Elle s'est appuyée sur les conclusions des experts médicaux, qui avaient déterminé que les arrêts de travail postérieurs à cette date étaient dus à une tendinopathie du biceps gauche, une lésion chronique non imputable à l'accident du travail.


La Cour a souligné que, selon la jurisprudence (notamment civ. 2e, 7 mai 2015, pourvoi n° 14-14064), l'arrêt de travail doit avoir un lien direct et certain avec la pathologie prise en charge.


En l'absence de preuves suffisantes démontrant que les arrêts de travail postérieurs au 25 décembre 2017 étaient directement liés à l'accident du travail, la Cour a conclu que ces arrêts de travail ne pouvaient être considérés comme imputables à l'accident.

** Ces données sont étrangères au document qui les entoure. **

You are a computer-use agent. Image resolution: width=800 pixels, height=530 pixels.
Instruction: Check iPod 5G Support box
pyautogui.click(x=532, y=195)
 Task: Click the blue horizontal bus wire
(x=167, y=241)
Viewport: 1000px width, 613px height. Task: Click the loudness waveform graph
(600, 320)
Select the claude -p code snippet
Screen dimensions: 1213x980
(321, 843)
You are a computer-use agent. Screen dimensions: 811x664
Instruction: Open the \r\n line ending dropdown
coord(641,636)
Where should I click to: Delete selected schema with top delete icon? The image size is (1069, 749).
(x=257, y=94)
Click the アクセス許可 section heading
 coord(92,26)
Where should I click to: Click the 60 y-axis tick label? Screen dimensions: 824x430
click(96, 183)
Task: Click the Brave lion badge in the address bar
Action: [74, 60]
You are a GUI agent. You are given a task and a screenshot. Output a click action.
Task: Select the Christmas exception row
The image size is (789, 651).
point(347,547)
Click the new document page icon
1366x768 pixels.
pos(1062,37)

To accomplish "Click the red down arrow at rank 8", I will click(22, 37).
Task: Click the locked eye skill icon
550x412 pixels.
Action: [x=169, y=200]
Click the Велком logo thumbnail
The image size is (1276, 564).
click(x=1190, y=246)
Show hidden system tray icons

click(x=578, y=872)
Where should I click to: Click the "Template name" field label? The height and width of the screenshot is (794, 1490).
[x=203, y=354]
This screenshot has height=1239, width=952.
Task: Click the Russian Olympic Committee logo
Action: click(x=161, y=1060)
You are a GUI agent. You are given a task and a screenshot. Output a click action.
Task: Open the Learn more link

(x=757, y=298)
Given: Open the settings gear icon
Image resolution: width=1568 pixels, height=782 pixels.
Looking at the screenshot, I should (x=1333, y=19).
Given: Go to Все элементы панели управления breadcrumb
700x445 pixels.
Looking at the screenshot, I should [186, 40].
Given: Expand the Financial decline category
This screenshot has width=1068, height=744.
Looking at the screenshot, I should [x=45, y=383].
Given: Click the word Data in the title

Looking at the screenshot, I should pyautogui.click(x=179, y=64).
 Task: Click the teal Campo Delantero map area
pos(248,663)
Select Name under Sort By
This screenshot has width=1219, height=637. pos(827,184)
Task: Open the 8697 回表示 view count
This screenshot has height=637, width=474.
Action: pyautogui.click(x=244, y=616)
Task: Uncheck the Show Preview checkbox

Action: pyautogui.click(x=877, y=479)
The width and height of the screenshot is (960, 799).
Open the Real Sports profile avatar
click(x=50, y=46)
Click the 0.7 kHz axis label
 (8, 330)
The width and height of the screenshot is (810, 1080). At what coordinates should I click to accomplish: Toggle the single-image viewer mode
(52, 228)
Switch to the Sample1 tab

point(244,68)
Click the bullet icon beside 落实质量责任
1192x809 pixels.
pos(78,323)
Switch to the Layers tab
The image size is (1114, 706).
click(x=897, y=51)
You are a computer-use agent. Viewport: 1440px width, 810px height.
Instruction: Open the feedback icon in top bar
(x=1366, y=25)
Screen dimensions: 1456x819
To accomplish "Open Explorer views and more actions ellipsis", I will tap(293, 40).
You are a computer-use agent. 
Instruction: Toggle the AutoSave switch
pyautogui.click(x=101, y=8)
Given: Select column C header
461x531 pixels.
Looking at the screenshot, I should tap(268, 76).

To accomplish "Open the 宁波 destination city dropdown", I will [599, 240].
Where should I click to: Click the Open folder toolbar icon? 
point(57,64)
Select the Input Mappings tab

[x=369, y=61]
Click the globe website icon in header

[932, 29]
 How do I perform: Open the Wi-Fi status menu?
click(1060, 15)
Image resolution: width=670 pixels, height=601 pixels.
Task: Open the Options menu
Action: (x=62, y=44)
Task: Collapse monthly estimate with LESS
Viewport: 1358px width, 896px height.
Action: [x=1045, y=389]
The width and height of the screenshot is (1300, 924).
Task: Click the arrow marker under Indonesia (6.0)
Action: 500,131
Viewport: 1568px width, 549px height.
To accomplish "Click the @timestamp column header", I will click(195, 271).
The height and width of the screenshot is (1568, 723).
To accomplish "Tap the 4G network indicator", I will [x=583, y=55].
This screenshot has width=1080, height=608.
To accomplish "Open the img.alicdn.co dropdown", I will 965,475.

3. La conséquence de la carence de la CPAM

En raison de la carence de la CPAM dans la transmission des documents médicaux et de l'absence de lien direct entre les arrêts de travail postérieurs au 25 décembre 2017 et l'accident du travail, la Cour a confirmé la décision du tribunal judiciaire de Charleville-Mézières de déclarer inopposables à la société S.A.S.U. [6] les arrêts de travail prescrits après cette date.


La Cour a également débouté la CPAM de sa demande d'expertise complémentaire et l'a condamnée aux dépens de l'instance, incluant les frais d'expertise.